Setting your proxy in CentOS and Red Hat

Overview

Most organizations funnel all Internet-bound traffic through a proxy server. In environments such as these you will need to configure your Red Hat-based distribution to pass traffic to the proxy server.

In this article I will provide instructions on how to configure your proxy for various use cases, from a default global configuration to temporary individual configurations.
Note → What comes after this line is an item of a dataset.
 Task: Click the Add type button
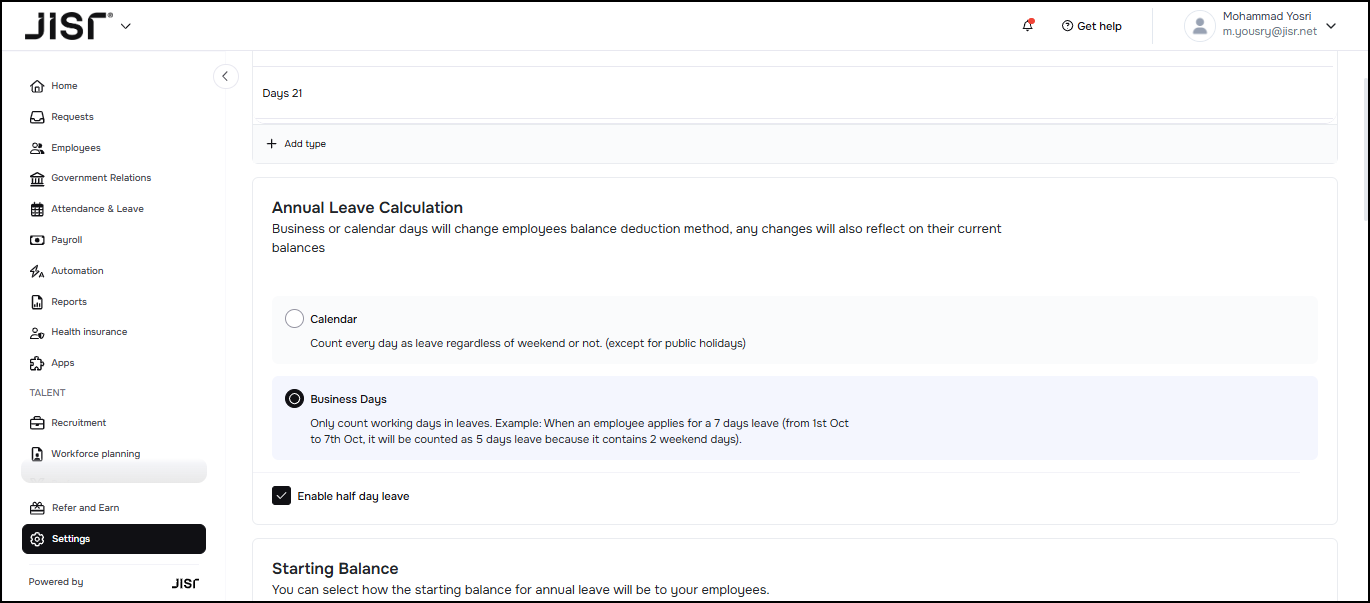296,144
The following instructions are not inherent to RedHat distributions only. They can be applied to any Linux distribution with little or no conversion.

Environment Variables

Setting the proxy on a Linux installation is primarily done via setting environment variables. There are three variables available – for HTTP traffic, HTTPS traffic, and by-pass traffic.

HTTP_PROXY
Sets an endpoint for all HTTP traffic traversing port 80.

HTTPS_PROXY
Similar to HTTP_PROXY, this sets an endpoint for all traffic SSL\TLS encrypted traffic traversing port 443.

NO_PROXY
A comma-delimited list of subnets, IP addresses, hostnames and domain names to exclude from proxy. Traffic matching any of the patterns set here will go directly to the destination host.

The export command is used to set environment variables. The follow three examples show you how to set your HTTP, HTTPS and NO_PROXY settings.

export http_proxy=http://my.proxy:8080
export https_proxy=https://my.proxy:8443
no_proxy=192.168.1.*,localhost,example.org

Proxy settings set this way will not persist beyond your user session, and they will only apply to your current user session. In the next section creating persistent proxy settings will be covered.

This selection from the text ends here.